→ WHAT NEEDS TO BE DONE
Output the part of the data that opens with the line containing "You are a GUI" and closes with the line containing "The image size is (997, 548).", both included, as a Markdown table with the columns No. and Line. Leave out blank lines.

→ DATA PROVIDED
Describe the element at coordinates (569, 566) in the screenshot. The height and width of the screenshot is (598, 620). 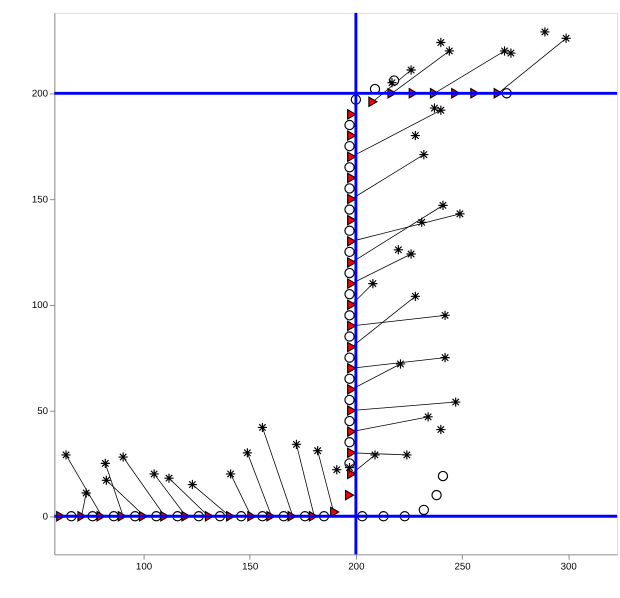
I see `x-tick-label: 300` at that location.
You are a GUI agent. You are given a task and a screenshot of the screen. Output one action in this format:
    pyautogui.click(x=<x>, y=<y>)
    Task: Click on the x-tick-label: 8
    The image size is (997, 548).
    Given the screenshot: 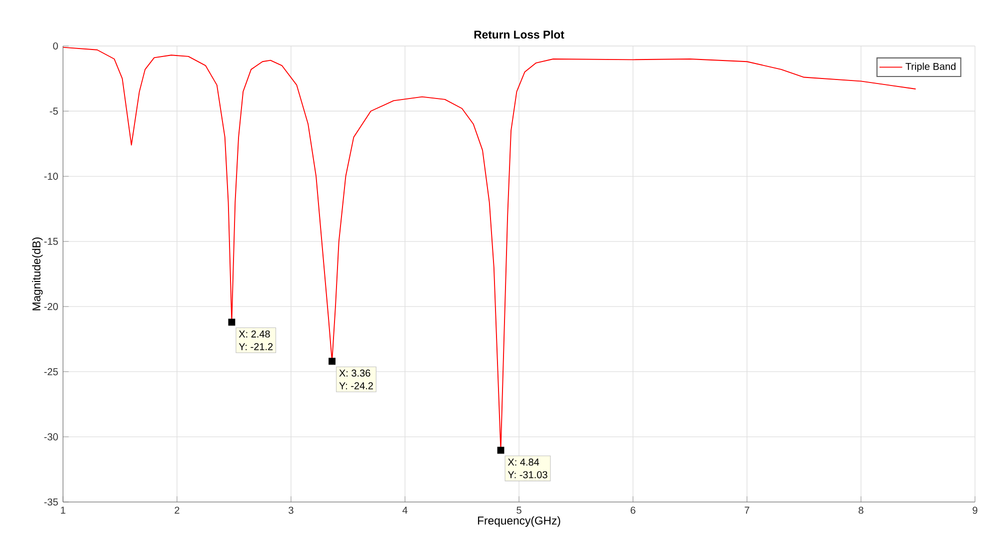 What is the action you would take?
    pyautogui.click(x=861, y=510)
    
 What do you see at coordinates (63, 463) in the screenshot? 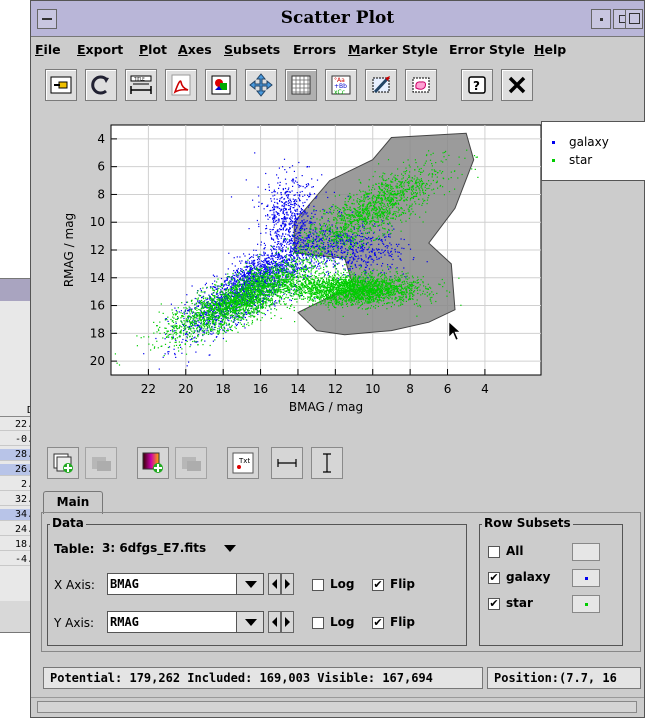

→ RESULT FOR THIS TASK
| No. | Line |
|---|---|
| 1 | You are a GUI agent. You are given a task and a screenshot of the screen. Output one action in this format: |
| 2 |     pyautogui.click(x=<x>, y=<y>) |
| 3 |     Task: Click on the x-tick-label: 8 |
| 4 |     The image size is (997, 548). |